A facilitated and expedited work permit option is available through NAFTA to those citizens of the US and Mexico in certain occupations.
Usually, in order for a foreign national to acquire a Canadian work permit, the Canadian employer must first be approved for a Labour Market Impact Assessment (LMIA). This is an application that essentially serves to demonstrate that the employer could not find a Canadian for the job, thus necessitating the hiring of a foreign national. The work permit application is also subject to certain processing times, the length of which varies according to the applicant’s country of nationality or legal residence.
This is not the case for those foreign nationals who can benefit from a NAFTA professional work permit, for which the list of eligible occupations can be found here. For these individuals, the Canadian employer extending the offer of employment is exempt from the LMIA requirement, thus rendering them more attractive to Canadian employers and increasing the likelihood of work permit approval. As well, because they are Temporary Resident Visa (TRV)-exempt, U.S. and Mexican citizens can apply for a work permit directly at the border. This is called a “port of entry” application, and it avoids the often lengthy processing times usually associated with a work permit application.
Foreign nationals trained in IT/Tech are well positioned to take advantage of NAFTA as two of the occupations on the NAFTA professional list fall squarely in the field of IT/Tech. The two occupations are Computer Systems Analyst and Graphic Designer.
For those foreign nationals who can receive consideration under either of these categories, applying for a Canadian work permit is greatly facilitated and the process is greatly expedited. With the ever-increasing reliance on technology, more and more areas of Canadian industry are intertwined with the IT/Tech field, thus making workers in these categories valuable commodities. As a result of this, these workers will be more actively sought by Canadian employers to occupy various positions within their organizations.

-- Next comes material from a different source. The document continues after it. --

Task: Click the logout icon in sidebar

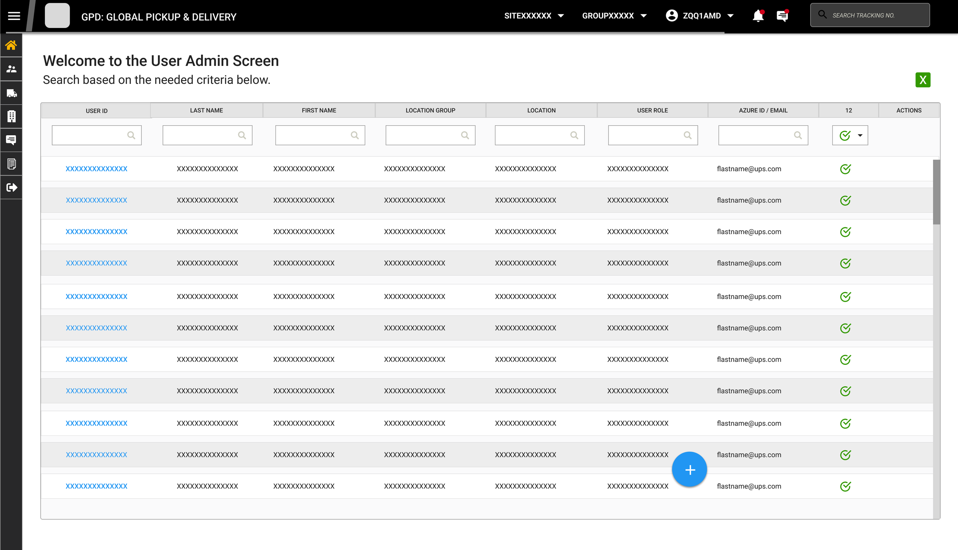Action: point(11,187)
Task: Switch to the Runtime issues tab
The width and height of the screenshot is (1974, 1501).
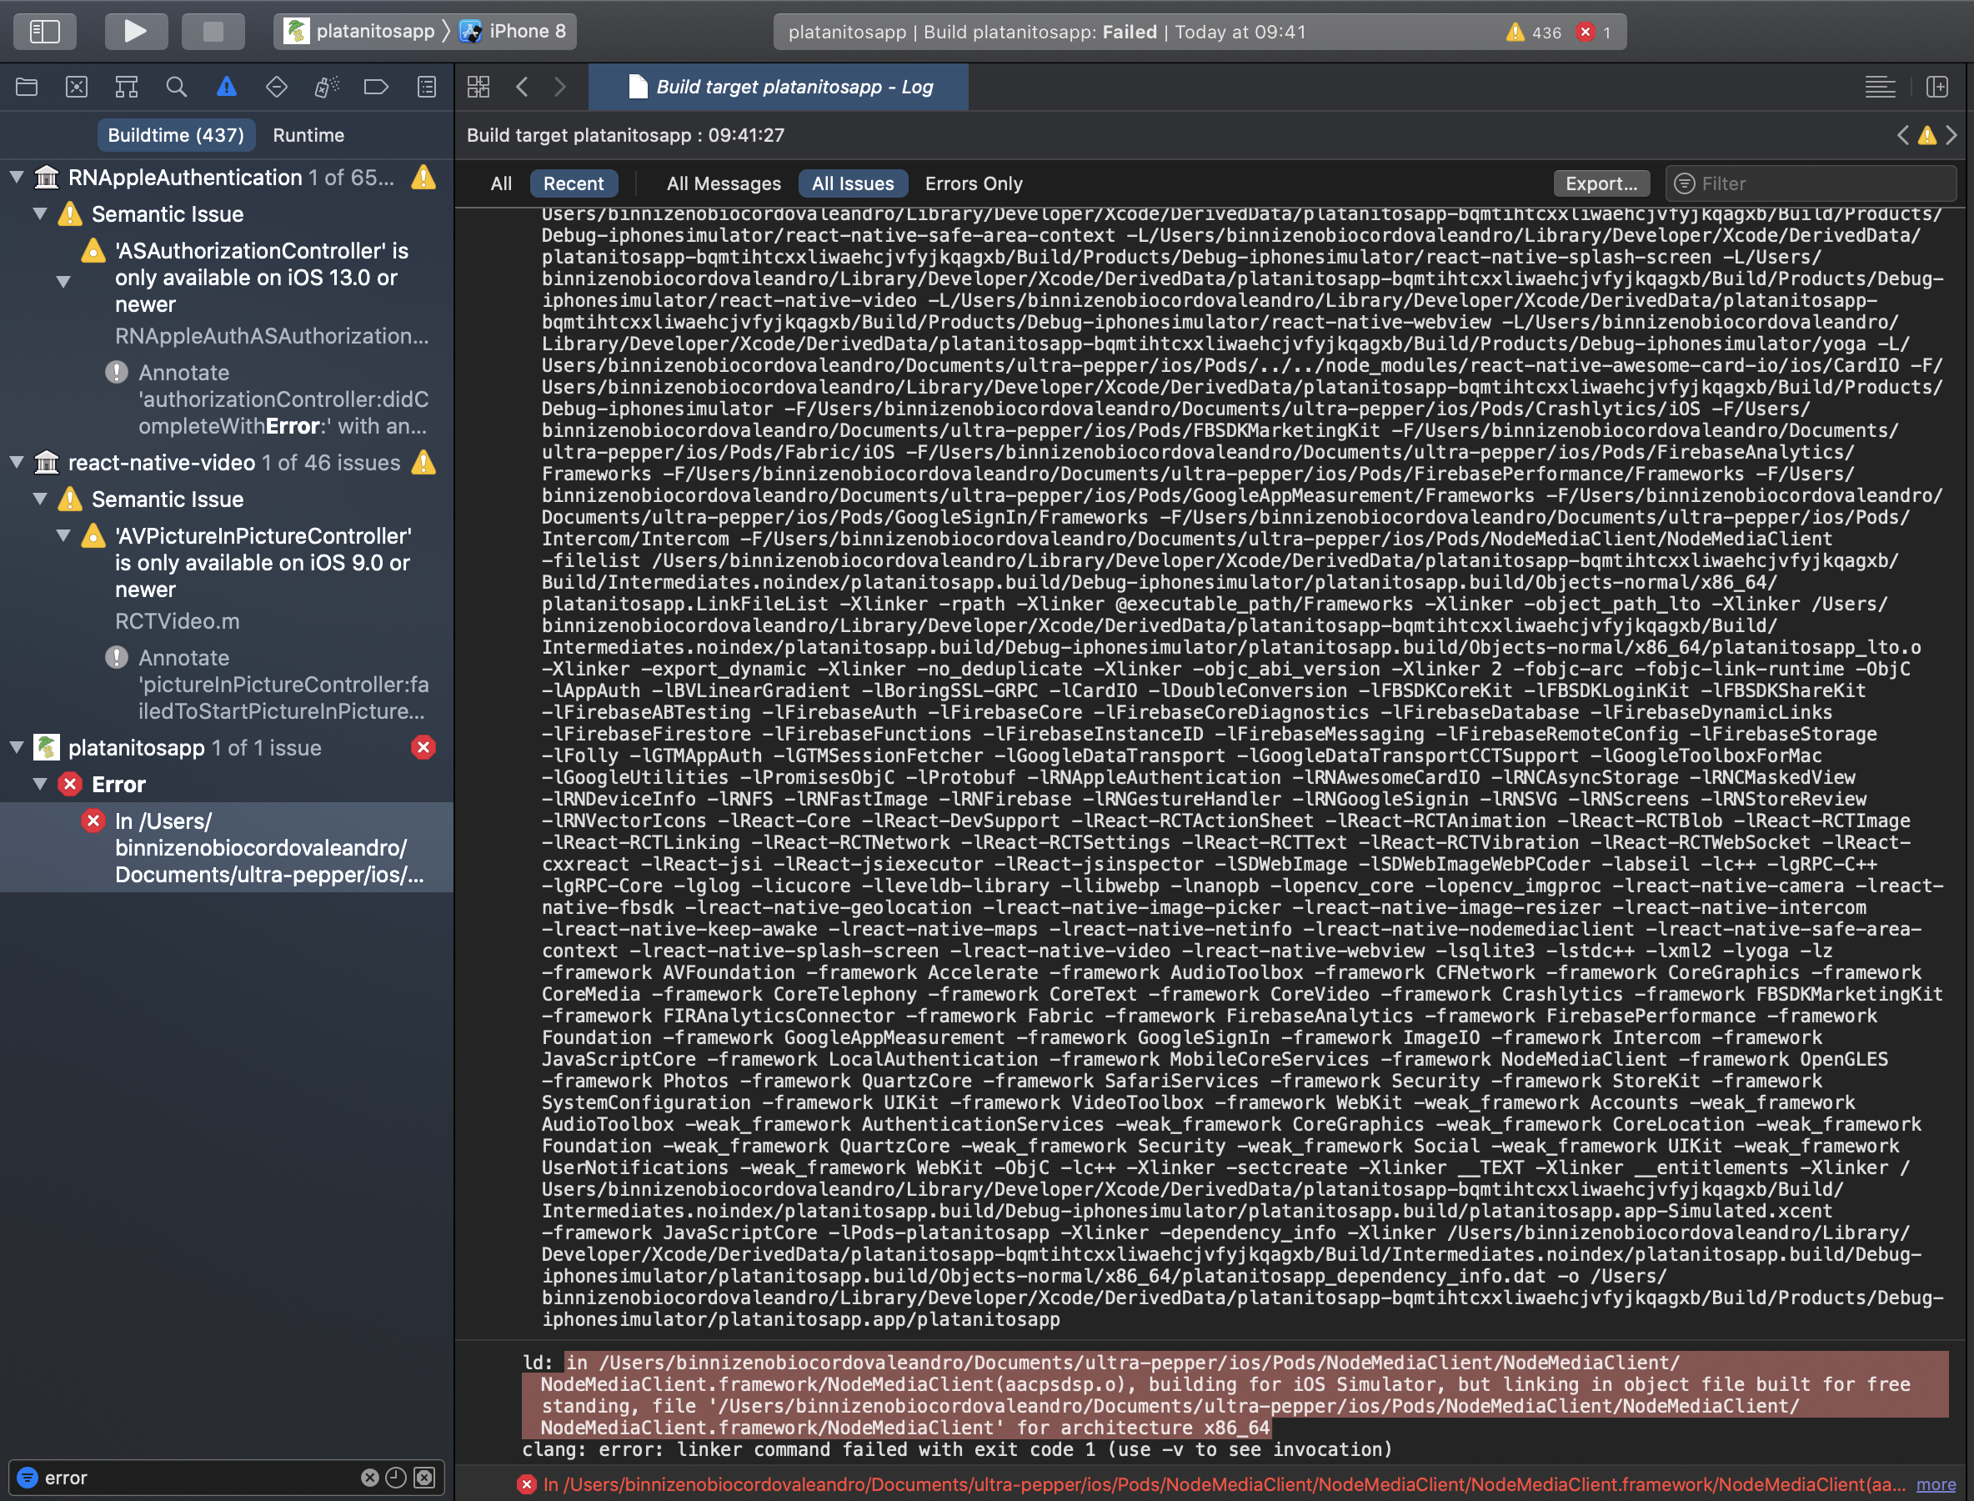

Because of the heavy demand, it is only logical that Canadian employers will often have to look beyond the pool of available Canadian IT/Tech workers to those foreign nationals who are trained in the field. The two NAFTA professional occupations related to IT/Tech allow Mexican and American workers who are qualified in these domains to take advantage of this fact by increasing the likelihood and the speed with which Canadian work authorization can be procured.